According to the Insecticide Resistance Action Committee, insecticide resistance in the United States contributes to $40 million in grower spending costs to cover the payment of additional treatments or alternative controls. That’s one of the main reasons BASF has invested so heavily in their insecticide pipeline.
At this year’s Commodity Classic, BASF announced the company is launching three new insectide products.
“We’re really happy about our pipeline because we have a diverse pipeline,” said Jared O’Connell, Global Marketing Manage, Insecticides, BASF.
Inscalis, which was submitted for regulatory approval in April 2016, is expected to be launched commercially in the U.S. in 2019. Inscalis is the pioneer solution from a novel chemical class, the pyropenes, offering an alternative mode of action for the control of key insect pests and providing an essential tool to farmers for use in resistance and integrated pest management programs. The insecticide is geared to control critical piercing and sucking insect pests such as aphids, whiteflies, psyllids, scales, and leafhoppers.

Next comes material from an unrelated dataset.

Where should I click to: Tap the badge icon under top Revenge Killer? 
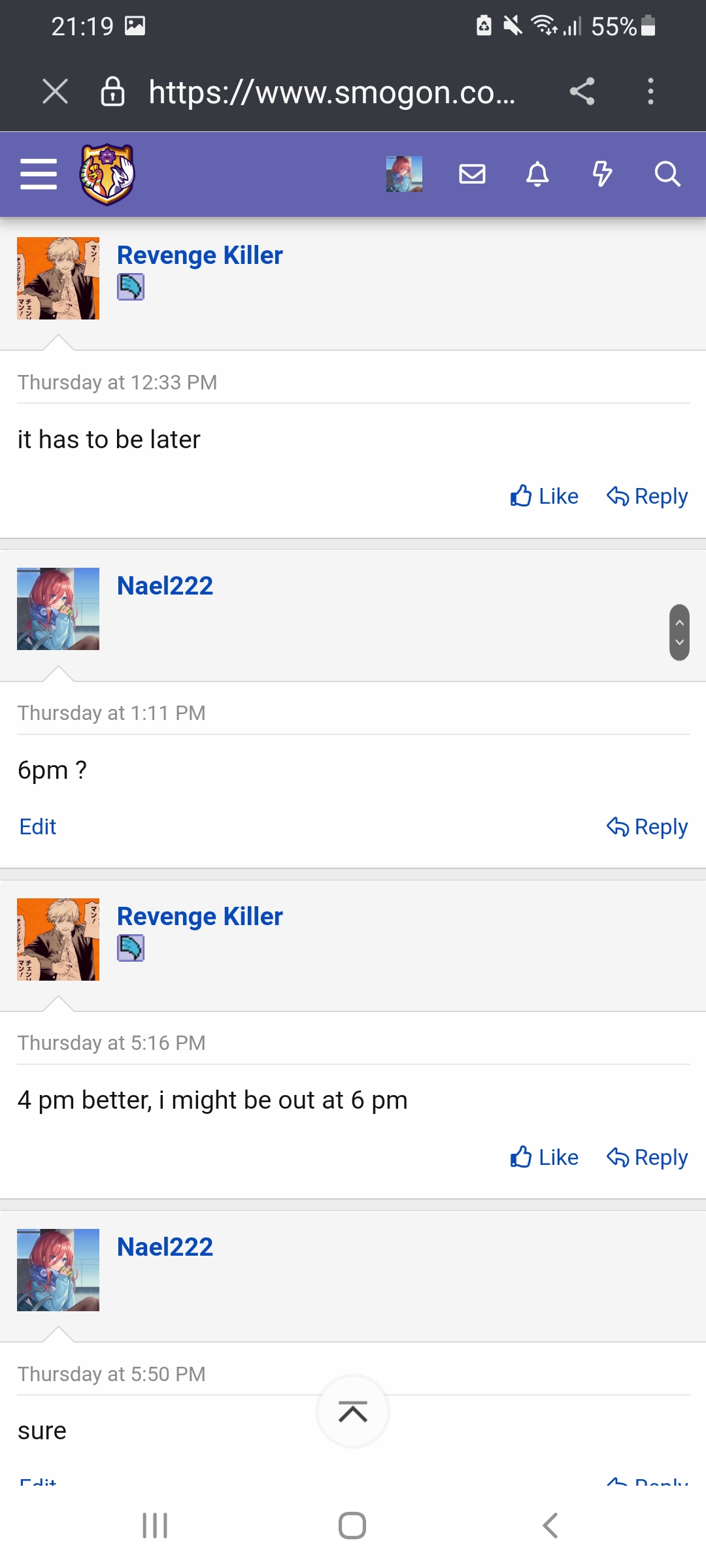[x=131, y=287]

O’Connell said another benefit of Inscalis is the product also works on a narrow spectrum so it has a very favorable environmental profile. Extensive research has demonstrated its excellent selective performance against a range of damaging insect pests.

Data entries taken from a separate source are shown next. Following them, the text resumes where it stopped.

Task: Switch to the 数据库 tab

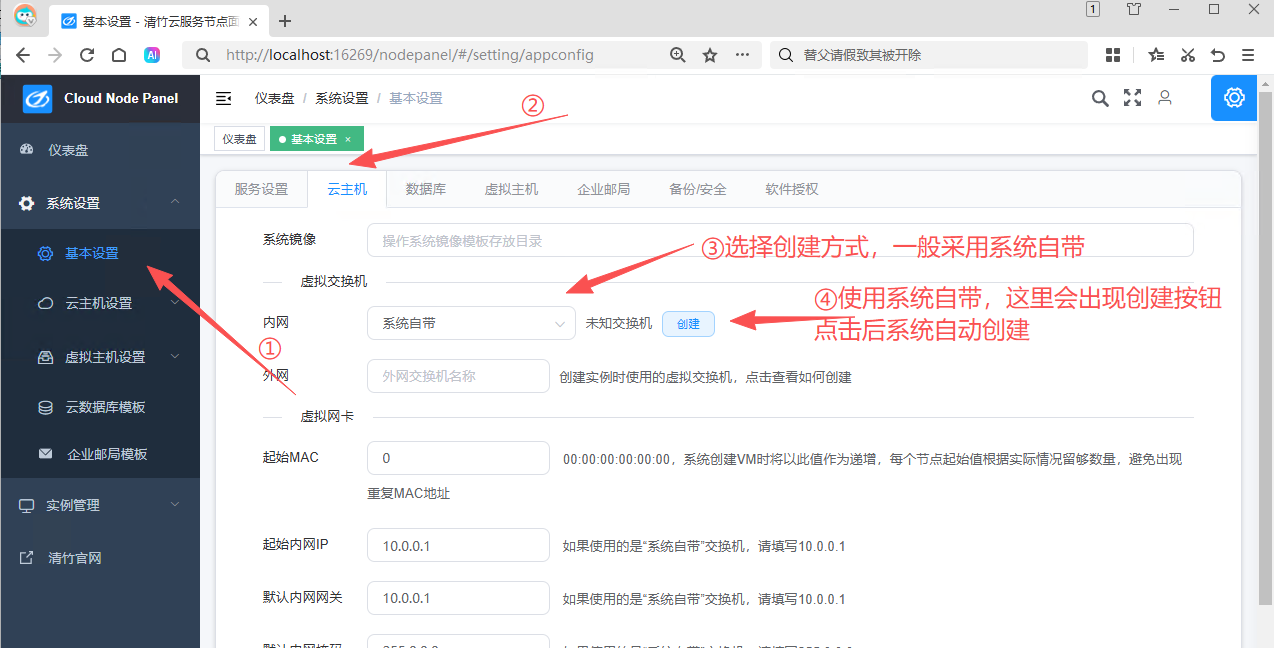Action: (425, 189)
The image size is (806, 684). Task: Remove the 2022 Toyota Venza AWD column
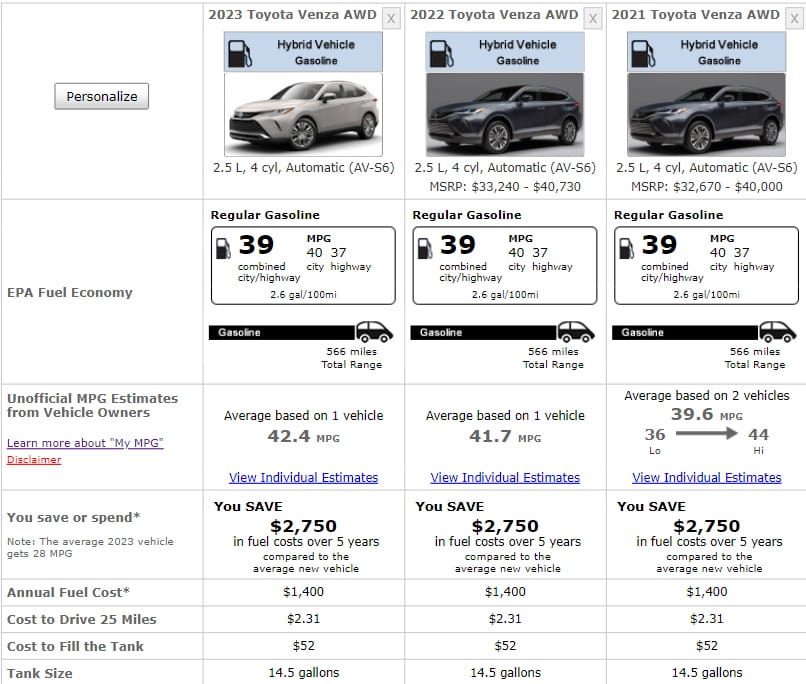click(x=593, y=18)
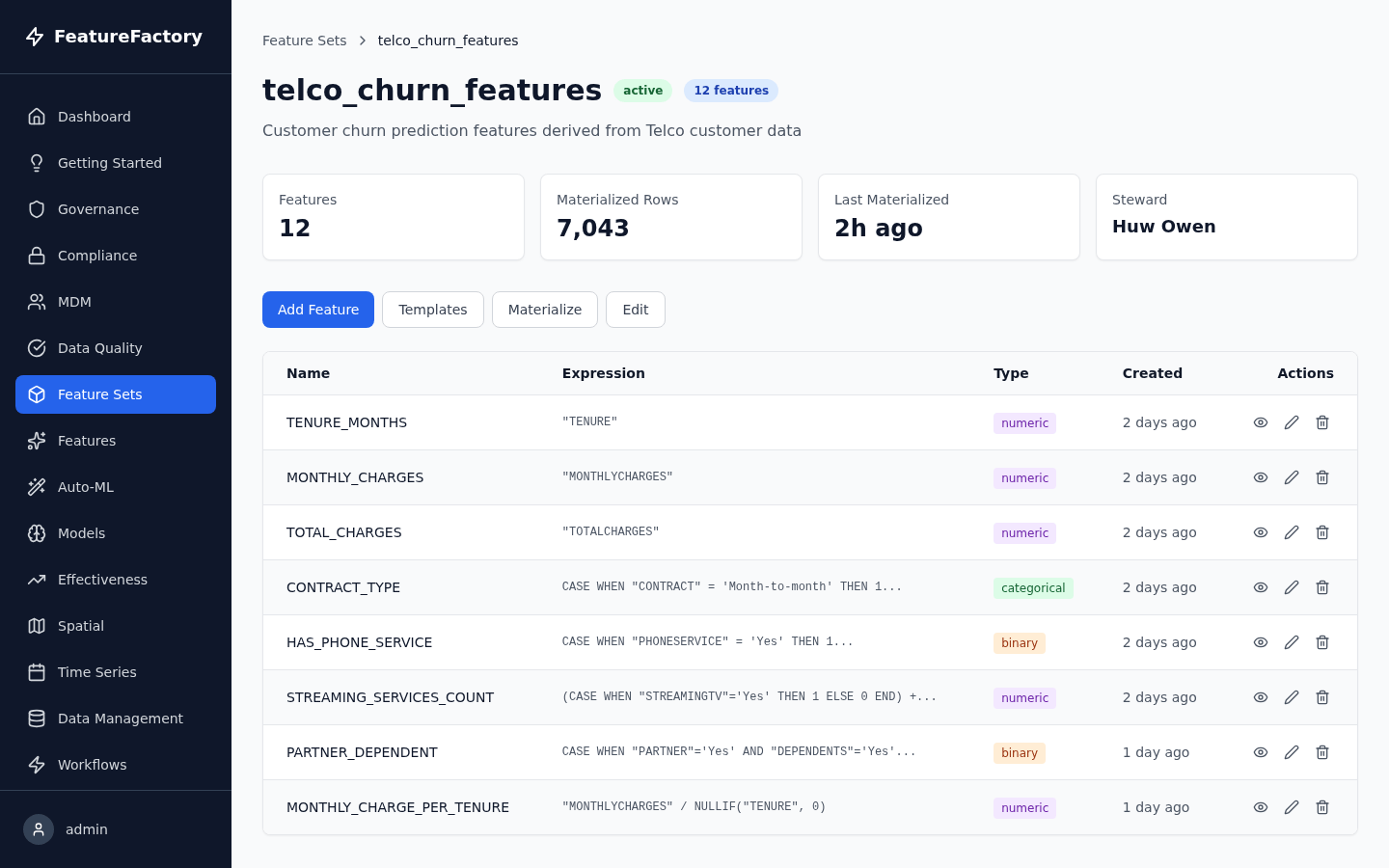Preview TOTAL_CHARGES with the eye icon
Screen dimensions: 1389x868
click(x=1261, y=532)
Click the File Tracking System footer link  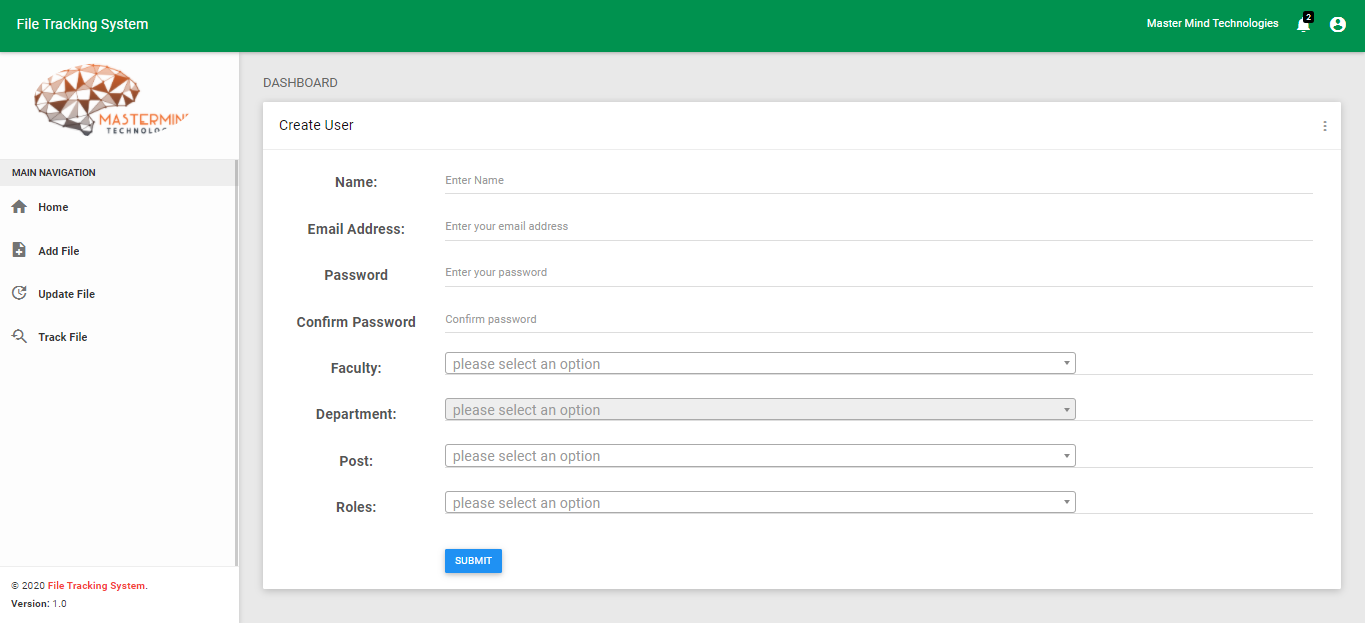point(97,586)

BASF has also introduced two more insecticides that should come to market in next five years, O’Connell said.
Broflanilide, submitted for registration in November 2017, is a new insecticide for chewing crop pests and non-crop pests. A compound with a novel mode of action, the insecticide has demonstrated excellent efficacy in the control of many problematic chewing insect pests, including caterpillars and beetles in specialty and row crops, and non-crop pests such as termites, ants, cockroaches, and flies. O’Connell said Broflanilide also shows strong potential in cereals as a seed treatment for control of wireworms.
Finally, a third insecticide, that was just promoted out of BASF’s development pipeline, will also tackle piercing and sucking pests.

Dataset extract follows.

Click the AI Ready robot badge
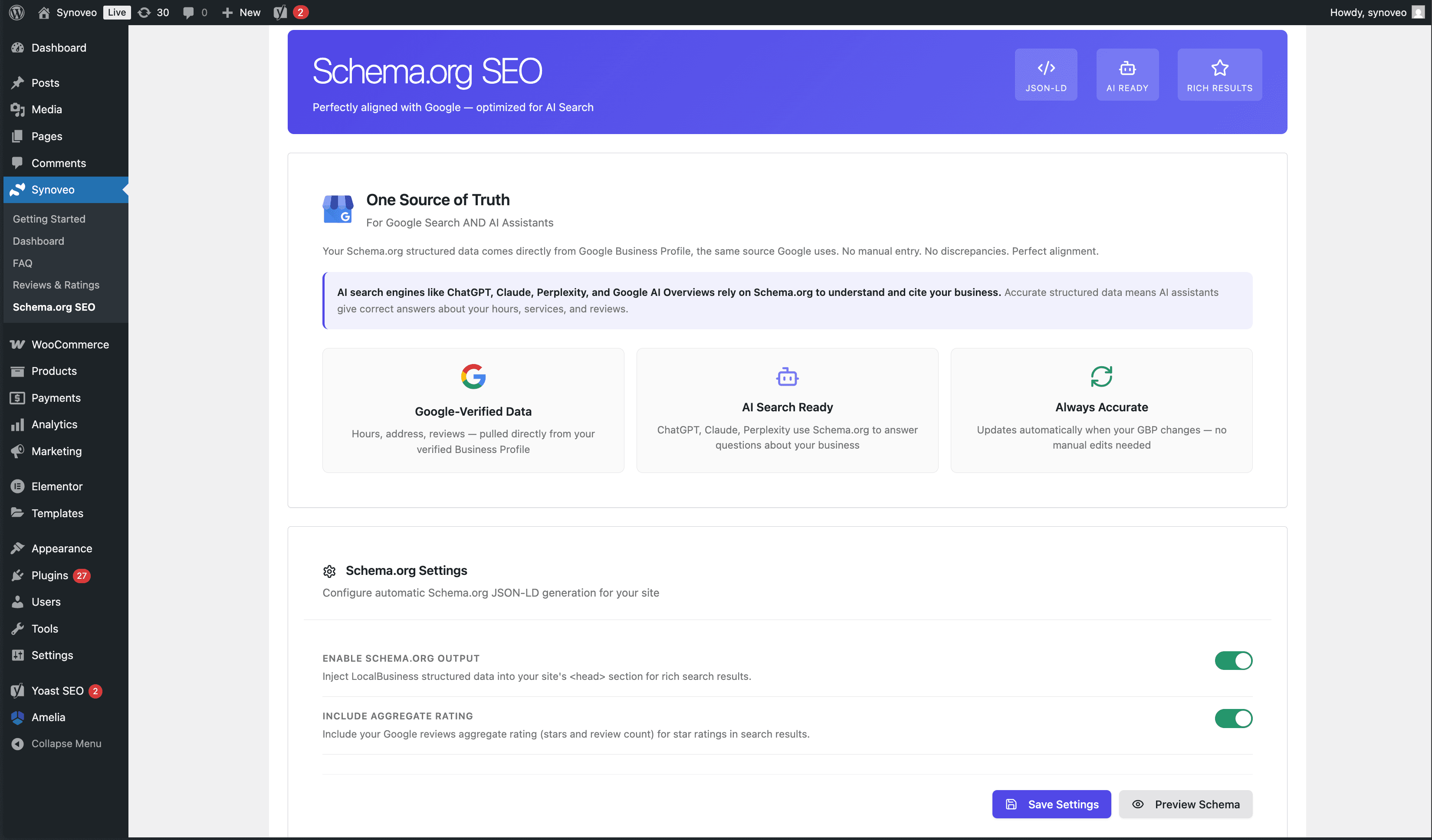This screenshot has height=840, width=1432. (x=1127, y=74)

“Almost half of the global crop production is lost each year – 13 percent on average to disease, 13 percent to weeds, and up to 26 percent to insects. A lot of that is preharvest, about 16 percent, but 10 percent postharvest,” O’Connell said. “We know it’s important for growers to protect against insect pests both preharvest and postharvest because they could really lose a lot of their yield and a lot of their crop, which has an economic impact of $470 billion per year.”